AIM OF THE TASK: In the excerpt on lead dust and insurance coverage, what did the engineers recommend be done with the children's toys?

EXCERPT PROVIDED:
—————

While Widder eventually held lead dust on property constitutes “property damage,” the facts of Widder were very compelling for that fact. As noted in the policyholder’s briefing:

Defendant’s own engineers stated in their report that the lead needed to be removed and caused direct physical harm to property. As stated above, the engineers recommended that the entire property be gutted, recommended that the children’s toys be destroyed, and other personal property should be destroyed if not properly cleanable. In fact; the damage was so severe that they stated ‘given the concentrations of inorganic lead in the wipe samples, the home is not safe to occupy, especially for the child.’

Accordingly, Defendant’s own engineers have assigned the source of the lead as originating, at least in part, outside the property. This created an ‘event’ which lead to the damage, which lead to the recommendation that the entire property needs to be gutted and contents destroyed.

It helps the claim that “property damage” occurred under policy terms when the insurance company’s engineers say that the lead dust made the property damaged and that the house needed to be gutted and contents destroyed. I doubt that the insurance company’s engineers are going to say the same thing with the current coronavirus.

Still, whether lead dust or a dangerous virus falling upon business, it is the fact the pre-existing state of the property has changed with the addition of these non-maintenance types of physical additions. These are unexpected and dangerous additions to property—I doubt anybody will disagree with that.

Yet, big questions are begging—does anybody have any evidence that something more than a quick fumigation or hygienic cleaning is all that is needed to remove the virus? There is usually a 72-hour shutdown period and the remediation seems to be a lot quicker. And, while I have routinely tested for lead on property to prove its existence, is anybody testing for the virus to prove it is even on the business property? The fact that many restaurants and grocery stores are doing a general fumigation and remediation and then opening the next day or providing take out business is not helpful to find coverage. The safe thing is to simply assume the coronavirus is on the property whether it is or is not. For the direct business income claim, these are pretty significant proof issues that will need to be addressed because those “clever and skeptical” insurance defense attorneys are definitely going to be asking these questions.

Still, the Widder holding is helpful in finding coverage and direct physical loss:

The record is clear that Ms. Widder’s home is contaminated with inorganic lead which makes it uninhabitable until it has been gutted and remediated. For the purpose of determining direct physical loss, this type of loss is similar to the type of loss experienced from Chinese drywall. The issue of what constitutes a direct physical loss was recently addressed in connection with Chinese drywall litigation….the court found that the presence of Chinese drywall, from which gaseous fumes were released, did in fact constitute a direct physical loss. The court stated that when a home has been rendered unusable or uninhabitable, physical damage is not necessary….In this case, we find the intrusion of the lead to be a direct physical loss that has rendered the home unusable and uninhabitable. See, Ross v. C. Adams Construction & Design, 10–852 (La.App. 5 Cir. 6/14/11), 70 So.3d 949 (Although the Chinese drywall is physically intact and functional, its inherent qualities require it to be taken down and replaced. Therefore, there was a direct physical loss.).

The New Orleans based coronavirus case filed in Louisiana is certainly in a favorable jurisdiction for policyholders, and with favorable case law. The policy is one without the ISO virus exclusion. That is a good start for policyholders. These are not the only issues, and I have not spoken about the Civil Authority Coverage aspects of the case, which deserves further comment. I again suggest everybody read Bill Wilson’s post on the case.

Thought For The Day

In America, there might be better gastronomic destinations than New Orleans, but there is no place more uniquely wonderful.
—Anthony Bourdain
1 Widder v. Louisiana Citizens Prop. Ins. Corp., 82 So.3d 294 (La. App. 2011).

—————

AVAILABLE DATA:
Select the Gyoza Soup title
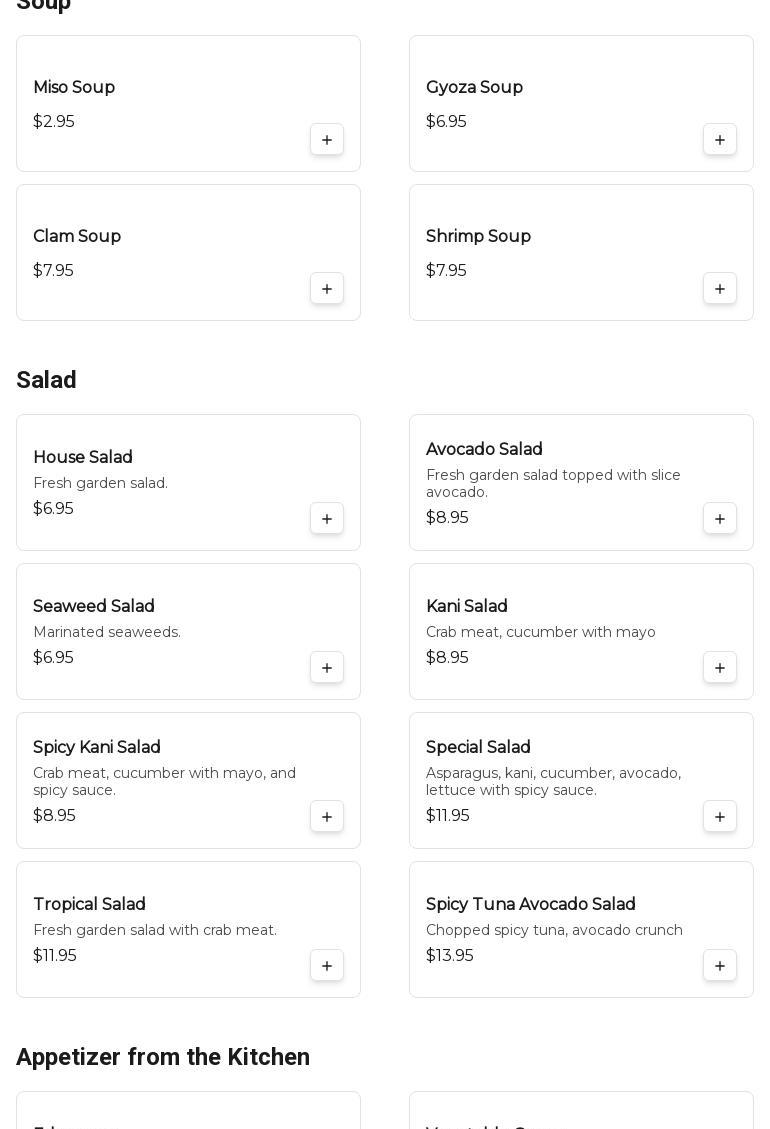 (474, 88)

—————

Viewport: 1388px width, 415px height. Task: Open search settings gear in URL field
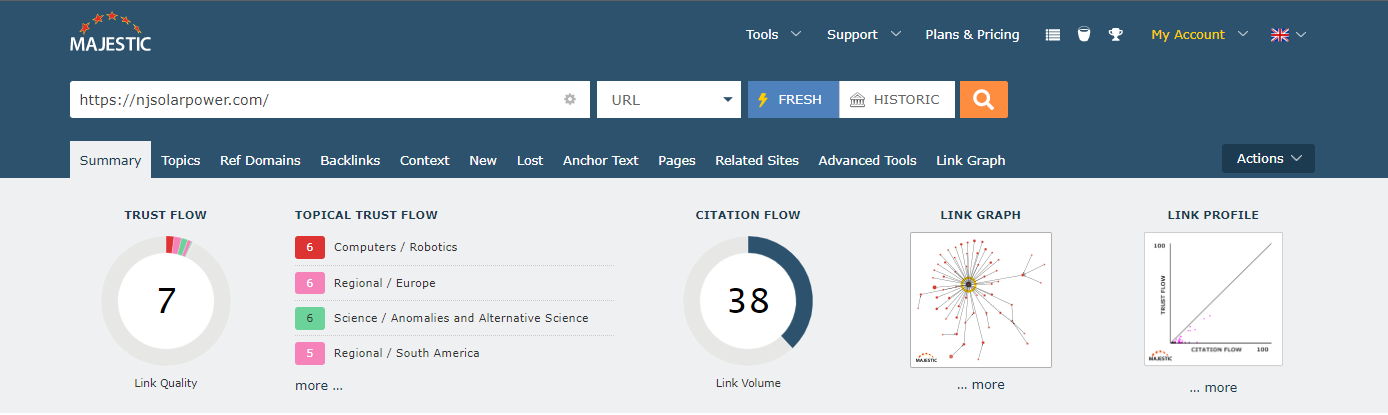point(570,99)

—————

RESULT OF THIS EXERCISE: They recommended that the children's toys be destroyed.